### DOCUMENT EXTRACT

- - - - -

Organized religion played a major role in the settling of our region and continues to influence its culture. We enjoy highlighting places of worship, one in the country and one in the city, in each issue.
Country Church: Forreston Reformed Church • Est. 1863
501 S. Third Ave., Forreston, Ill., (815) 938-2424, forrestonreformedchurch.org
This church was formed in the midst of the Civil War by eight East Fresian immigrants (from a part of lowland Germany that adjoins Holland). The immigrants had been attending the Silver Creek Reformed Church of German Valley but wanted a church closer to home.
East Fresians thought of themselves as distinct from other Germans and sought a Reformed church affiliation rather than Catholic, Lutheran or Evangelical. These independent thinkers settled Ridott Township as the first East Fresian settlement in the U.S. In its earliest years, services were conducted in Dutch, then in German. English was adopted around the time of World War I, probably because German-Americans were often persecuted in those days.
This congregation’s pretty brick church building was erected 100 years ago, in 1919. A family donated the beautiful Himer’s pipe organ in 1925 that’s been well cared for and is still used today.
The church seeks to make a difference locally and across the world by helping to bring education, medical care, clean water and nutritious food to people who need it most. It shares the love of Christ by supporting mission trips, service projects, food drives, clothing and household item collections, and by hosting an appreciation dinner in the community.
The church is led by Pastor Lyle Zumdahl, a former farmer who grew up in this church, and his wife, Amy.
Services are Sundays at 9:30 a.m., with fellowship ahead of the service. Dress is casual.
City Church: Galena United Methodist Church (UMC) • Est. 1829
125 S. Bench St., Galena, Ill., (815) 777-0192, galenaumc.org
When you sit in the pews of this church, you’re gazing at the same beautiful stained glass windows Ulysses S. Grant saw when he worshipped here regularly in 1860, just before the Civil War began. The church building we know today was new, having been dedicated in 1857. Grant didn’t yet know he’d lead the Union Army to victory and become the 18th U.S. president before the decade was gone.
Although the church building was new in 1857, the congregation was not. It had formed some three decades earlier, in 1829, during the nation’s first mineral rush. Galena’s population rivaled Chicago’s then, at about 10,000. As was so common in the 1800s, the congregation’s first frame church was destroyed by fire. A second one, made of brick, was too small by the 1850s.
Today the church has a choir and bell choir as part of its active music program.
Congregants are involved in a range of local good works to serve the hungry, sick and homeless. The youth group recently traveled to Montana to do mission work with the Blackfeet Nation. Social Justice conversations are held each Sunday after coffee hour, and the church contributes to the broader efforts of the UMC Committee on Relief, which recently responded to damage done by Hurricane Dorian in the Bahamas.
This church is a designated Reconciling Congregation, meaning it is committed to “being in loving Christian ministry with all people without prejudice, to truly have ‘open hearts, open minds, and open doors,’ to work toward the time when our congregation, our denomination, and our society live the all-inclusive love that our faith demands.”
The church is led by the Rev. Catiana McKay. Sunday services are at 10:30 a.m.

- - - - -

### INFORMATION PROVIDED
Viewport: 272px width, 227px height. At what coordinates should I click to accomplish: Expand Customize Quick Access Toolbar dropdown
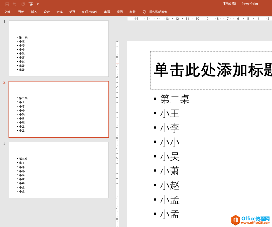[x=38, y=4]
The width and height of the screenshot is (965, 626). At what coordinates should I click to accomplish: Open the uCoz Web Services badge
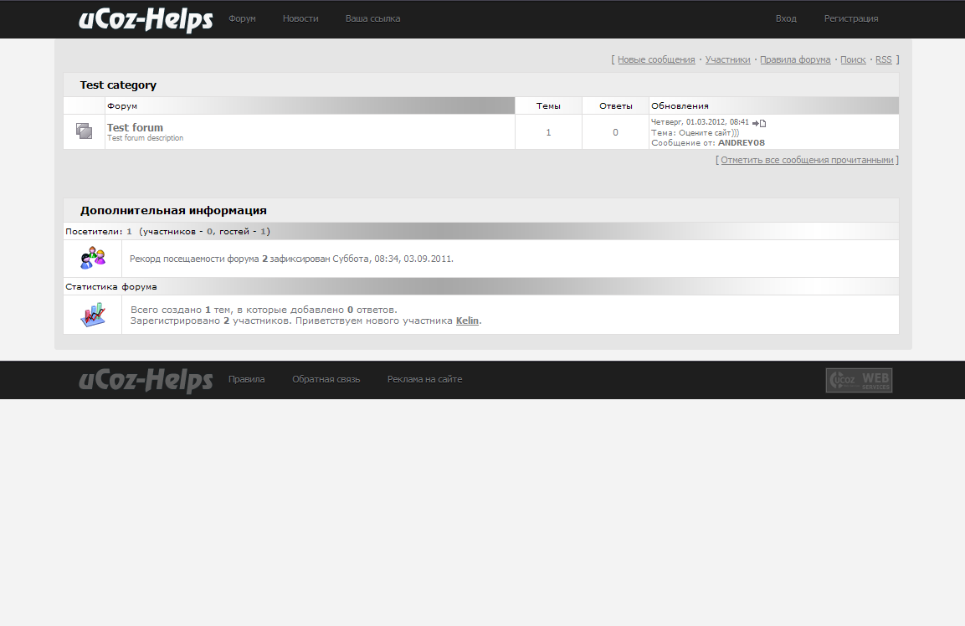(x=859, y=380)
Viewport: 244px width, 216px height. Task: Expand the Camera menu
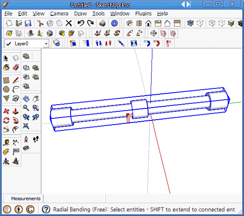click(x=59, y=14)
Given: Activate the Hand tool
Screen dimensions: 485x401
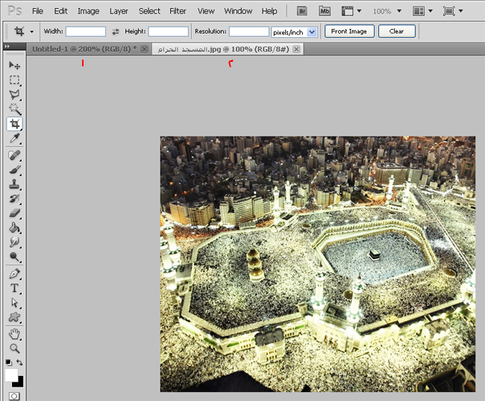Looking at the screenshot, I should click(14, 333).
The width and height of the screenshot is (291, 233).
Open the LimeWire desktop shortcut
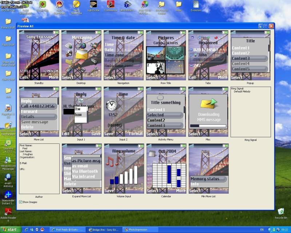8,143
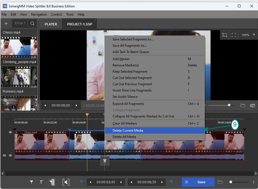Select Save Selected Fragment As… menu entry
258x189 pixels.
[x=133, y=39]
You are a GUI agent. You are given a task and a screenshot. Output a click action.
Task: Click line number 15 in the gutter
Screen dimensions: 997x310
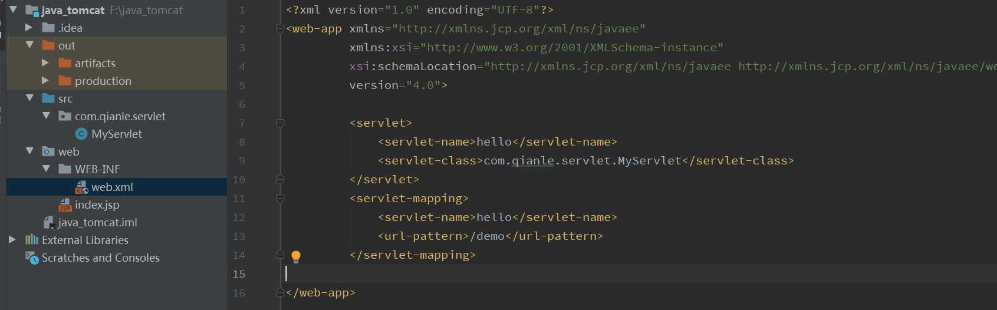(239, 274)
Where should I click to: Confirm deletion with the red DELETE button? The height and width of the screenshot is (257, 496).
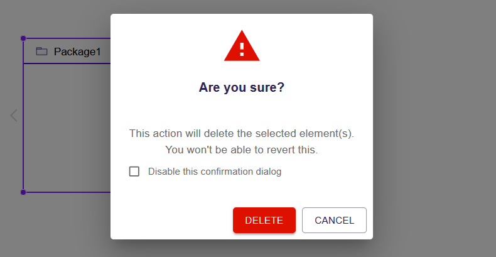264,221
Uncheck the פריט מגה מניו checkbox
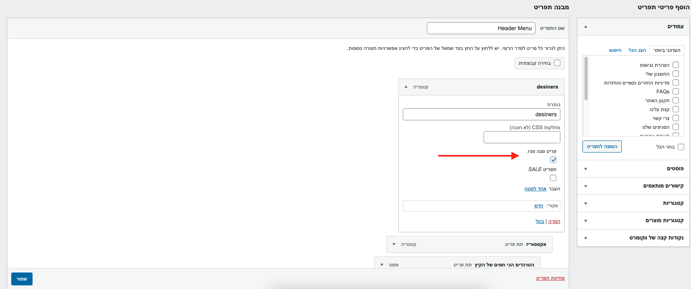 click(553, 160)
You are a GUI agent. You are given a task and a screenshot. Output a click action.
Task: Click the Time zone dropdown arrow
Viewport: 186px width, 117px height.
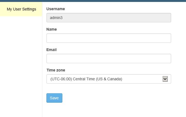tap(165, 79)
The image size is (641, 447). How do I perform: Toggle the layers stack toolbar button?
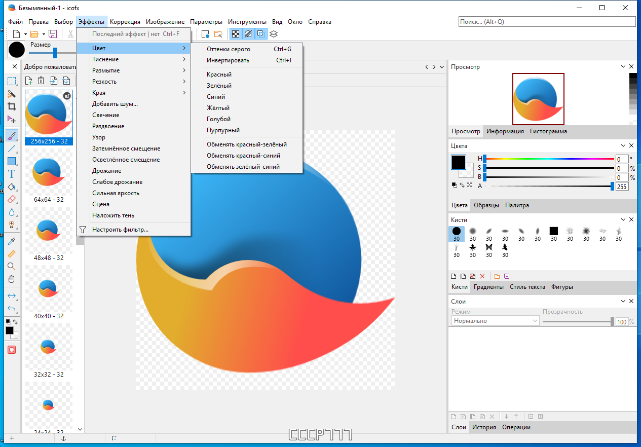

- - - - -

### PROBLEMS TO WORK ON
**a)** In the church profiles, list every activity through which the Forreston Reformed Church shares the love of Christ.
**b)** Rewrite the paragraph of the church profiles that begins "Although the church building was new in 1857" as a short bulleted list that keeps its main facts.
The items come from a different source than the church profiles.

### LIST OF ANSWERS
**a)**
- Supporting mission trips
- Supporting service projects
- Supporting food drives
- Supporting clothing and household item collections
- Hosting an appreciation dinner in the community

**b)**
- The congregation formed in 1829, about three decades before the church building was new in 1857.
- It formed during the nation's first mineral rush, when Galena's population was about 10,000 and rivaled Chicago's.
- The congregation's first church, a frame building, was destroyed by fire.
- A second church, made of brick, was too small by the 1850s.